> **PROBLEM STATEMENT**
Within the records, find every line that includes the word "header" and copy it.

§

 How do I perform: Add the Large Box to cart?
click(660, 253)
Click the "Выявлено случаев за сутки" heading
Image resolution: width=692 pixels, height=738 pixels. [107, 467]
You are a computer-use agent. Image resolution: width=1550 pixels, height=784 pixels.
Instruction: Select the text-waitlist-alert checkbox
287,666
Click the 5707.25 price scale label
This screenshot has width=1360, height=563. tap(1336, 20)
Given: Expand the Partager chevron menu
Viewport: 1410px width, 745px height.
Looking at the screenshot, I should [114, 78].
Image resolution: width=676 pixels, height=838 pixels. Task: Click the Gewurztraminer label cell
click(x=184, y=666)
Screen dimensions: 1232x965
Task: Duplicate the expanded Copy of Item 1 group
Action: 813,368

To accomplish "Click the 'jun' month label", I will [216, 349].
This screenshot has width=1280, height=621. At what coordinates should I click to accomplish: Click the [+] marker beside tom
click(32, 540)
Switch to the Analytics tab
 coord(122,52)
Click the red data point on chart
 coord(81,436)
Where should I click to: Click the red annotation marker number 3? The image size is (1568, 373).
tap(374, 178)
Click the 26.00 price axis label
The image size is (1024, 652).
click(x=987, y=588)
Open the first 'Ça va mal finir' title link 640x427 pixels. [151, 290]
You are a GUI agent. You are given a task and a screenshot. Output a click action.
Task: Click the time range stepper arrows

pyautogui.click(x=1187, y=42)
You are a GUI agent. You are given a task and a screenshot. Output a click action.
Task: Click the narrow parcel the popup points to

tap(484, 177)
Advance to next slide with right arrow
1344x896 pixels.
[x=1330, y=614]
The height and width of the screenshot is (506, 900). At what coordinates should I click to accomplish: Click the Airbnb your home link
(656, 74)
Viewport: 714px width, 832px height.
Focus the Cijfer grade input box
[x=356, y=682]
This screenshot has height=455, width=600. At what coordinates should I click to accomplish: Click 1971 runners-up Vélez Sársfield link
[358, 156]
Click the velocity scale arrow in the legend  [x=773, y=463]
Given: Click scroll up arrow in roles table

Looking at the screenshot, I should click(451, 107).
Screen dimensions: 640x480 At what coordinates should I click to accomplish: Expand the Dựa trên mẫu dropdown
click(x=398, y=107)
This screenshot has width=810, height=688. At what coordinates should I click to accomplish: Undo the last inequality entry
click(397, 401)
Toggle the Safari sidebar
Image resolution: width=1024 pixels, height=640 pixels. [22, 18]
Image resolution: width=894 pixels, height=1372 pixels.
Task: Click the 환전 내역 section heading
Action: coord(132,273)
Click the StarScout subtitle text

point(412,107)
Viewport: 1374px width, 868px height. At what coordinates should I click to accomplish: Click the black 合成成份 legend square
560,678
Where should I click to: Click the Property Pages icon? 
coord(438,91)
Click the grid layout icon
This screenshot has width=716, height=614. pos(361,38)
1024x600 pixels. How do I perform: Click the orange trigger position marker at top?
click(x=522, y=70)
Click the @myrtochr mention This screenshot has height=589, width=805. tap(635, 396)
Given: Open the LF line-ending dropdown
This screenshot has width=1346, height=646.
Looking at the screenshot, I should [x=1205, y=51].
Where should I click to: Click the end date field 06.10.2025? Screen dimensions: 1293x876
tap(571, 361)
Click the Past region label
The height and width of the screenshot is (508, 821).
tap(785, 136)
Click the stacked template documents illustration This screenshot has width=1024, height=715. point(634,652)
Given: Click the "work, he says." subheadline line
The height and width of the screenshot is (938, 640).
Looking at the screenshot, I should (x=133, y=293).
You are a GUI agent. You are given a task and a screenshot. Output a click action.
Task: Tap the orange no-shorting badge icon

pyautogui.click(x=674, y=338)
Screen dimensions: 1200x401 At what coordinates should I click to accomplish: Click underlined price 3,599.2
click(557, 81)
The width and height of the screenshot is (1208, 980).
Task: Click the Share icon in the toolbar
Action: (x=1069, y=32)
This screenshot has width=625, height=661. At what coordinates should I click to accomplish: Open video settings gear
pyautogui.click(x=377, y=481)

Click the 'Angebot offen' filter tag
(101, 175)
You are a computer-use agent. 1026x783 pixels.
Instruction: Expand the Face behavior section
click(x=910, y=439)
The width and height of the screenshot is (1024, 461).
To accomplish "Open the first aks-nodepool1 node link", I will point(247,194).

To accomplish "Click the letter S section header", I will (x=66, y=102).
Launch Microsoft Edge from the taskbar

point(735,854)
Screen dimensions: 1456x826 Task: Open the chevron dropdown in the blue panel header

§

> **TASK RESULT**
To accomplish "Click the letter S section header", I will (x=66, y=102).
Screen dimensions: 1456x826 Task: Open the chevron dropdown in the blue panel header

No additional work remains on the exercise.